Well, you won’t be surprised to know that the Meet-ups that most appeal to your Single Gourmet Traveller are food or wine based. So when I heard that Lucia was organising ‘Dinner at a great Sardinian restaurant in Fulham’, I knew this was one Meet-up I had to attend. I’d been to Pappa Ciccia when it was in Putney a number of times and liked it a lot so I had high expectations of this Pappa & Ciccia in Fulham High Street and was looking forward to an evening of good Italian food – and I wasn’t disappointed!

Two tables were reserved for our group of twenty at the back of the restaurant and when I arrived and saw the plates of lovely antipasti and bread waiting for us, I was pleased I’d been abstemious at lunchtime and left plenty of room for a night of good eating.

We stood around chatting for a while and then sat down to begin the meal. There was plenty of food for us all and soon I had on my plate delicious slices of prosciutto, mortadella and salami; griddled courgettes and aubergines; sun-dried tomatoes; cheeses and olives. For the vegetarians in the group there were large plates of delicious creamy mozzarella and slices of big tasty tomatoes.
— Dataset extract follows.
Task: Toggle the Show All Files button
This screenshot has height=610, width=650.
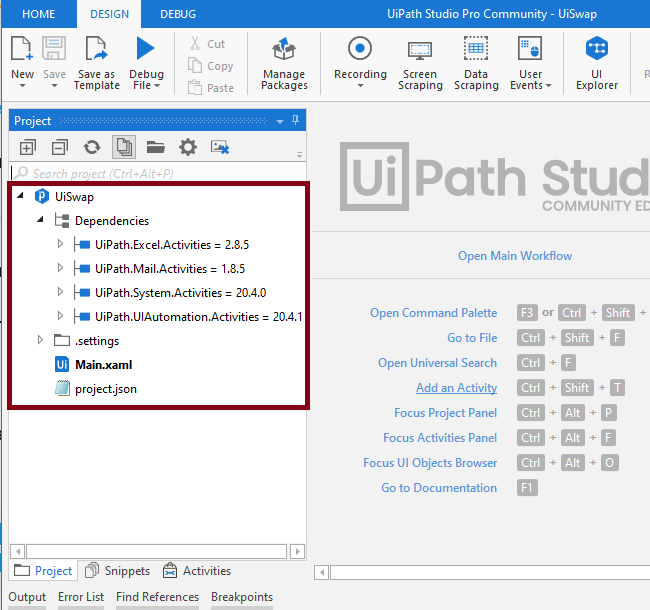Action: (x=124, y=147)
Next followed focaccia. There was some confusion here as I always think of focaccia as being fairly thick bread with olive oil and herbs on it but these were like thin pizzas. Lucia (another Lucia and not the one who organised the evening) sitting next to me, and whom I’d met at a previous Meet-up of Italian wine tasting, explained it to me. In restaurants in Italy, when focaccia is brought to the table it would be like that put before us – what we in UK might recognise as a thin pizza. But in a bakery, she told me, you might find something that was more like bread – what I’d always thought was focaccia. Well, whatever its name, what was put before us was really good – and there was lots of it!

Thinking of the restaurant’s name, I asked Lucia what pappa and ciccia meant. She explained that pappa was an Italian word for baby food: you would call your small child to have pappa rather than pranzo (lunch) or cena (dinner). Ciccia is the description for the spare tyre that goes round someone who eats too much. However, in Italy, Lucia explained, although the Italians can be very formal, no one would think it rude to tell a friend they had a ciccia. It would be taken as a joke between friends. I said I didn’t think it would necessarily be taken as a joke by us English! Once home, I read on the Pappa & Ciccia website that they chose the name because ‘When two people go together like “pappa e ciccia” it means that it’s perfectly natural, best friends.’
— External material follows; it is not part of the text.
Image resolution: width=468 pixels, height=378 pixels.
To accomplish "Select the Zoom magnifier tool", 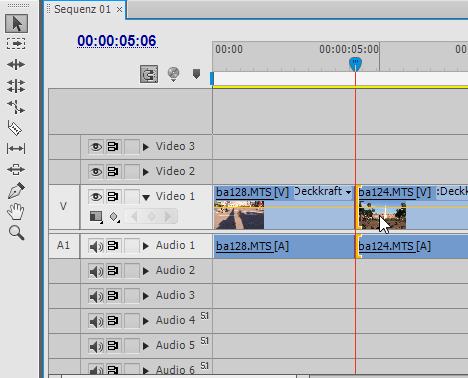I will [x=16, y=232].
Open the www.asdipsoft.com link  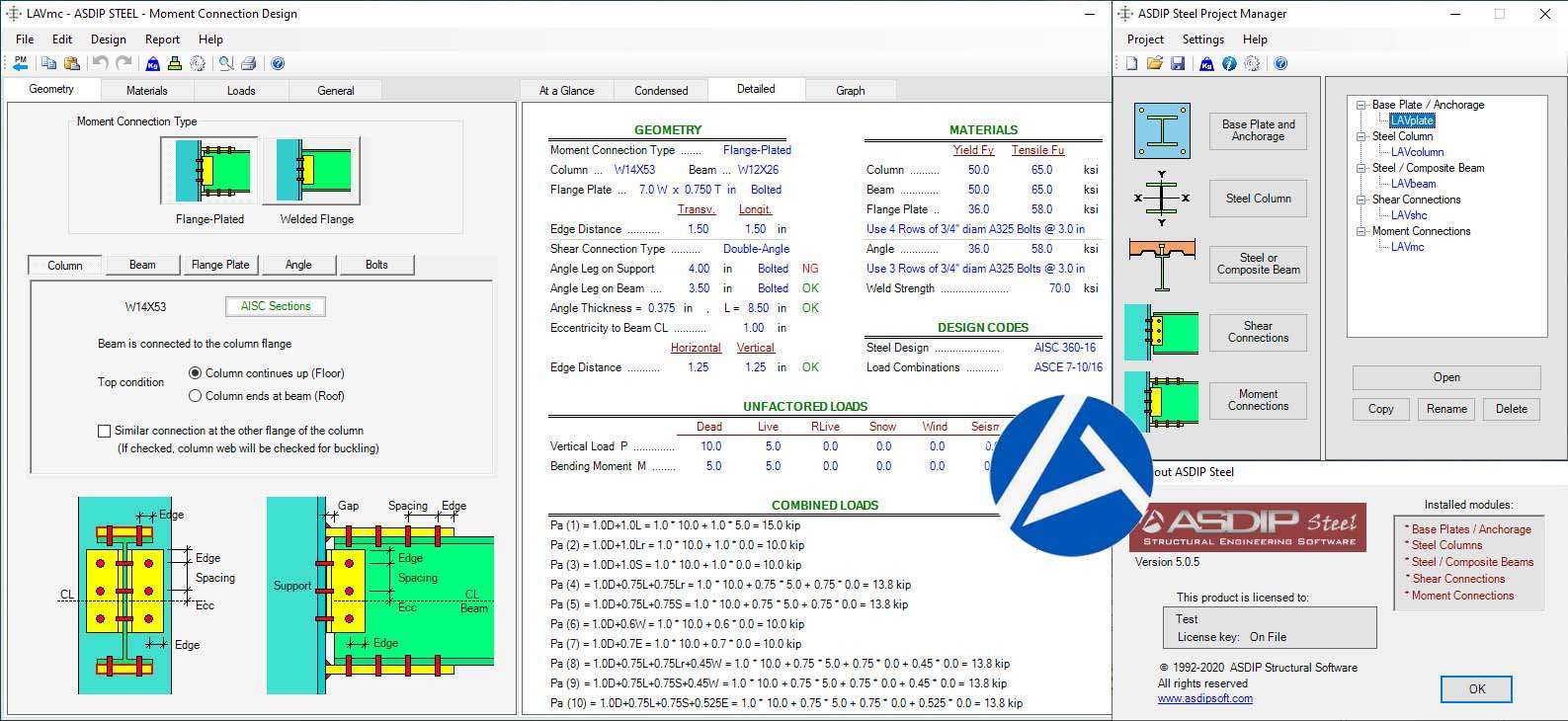click(x=1204, y=698)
Now it was time for more food and deep dishes of Melanzane alla Parmigiana were put before us. This is one of my very favourite Italian dishes: slices of aubergine, rich tomato and garlicky sauce and creamy mozzarella baked in the oven.

Mmmm. It was really, really good. This was soon followed by a pasta course.

Now these gorgeous looking pasta parcels of loveliness were every bit as good as they look in my photo. To the left are Sardinian culurgiones – dumplings filled with Pecorino cheese, potatoes and mint – served with a tomato and basil sauce. I’d never eaten these before and they were wonderful: the word ‘dumpling’ conjures up the idea of something heavy, but these were light and full of flavour. Next to them were equally delicious homemade ravioli filled with ricotta and spinach and served with a sage and butter sauce. They were excellent. The Italians around me were delighting in the unmistakable taste of genuinely homemade pasta.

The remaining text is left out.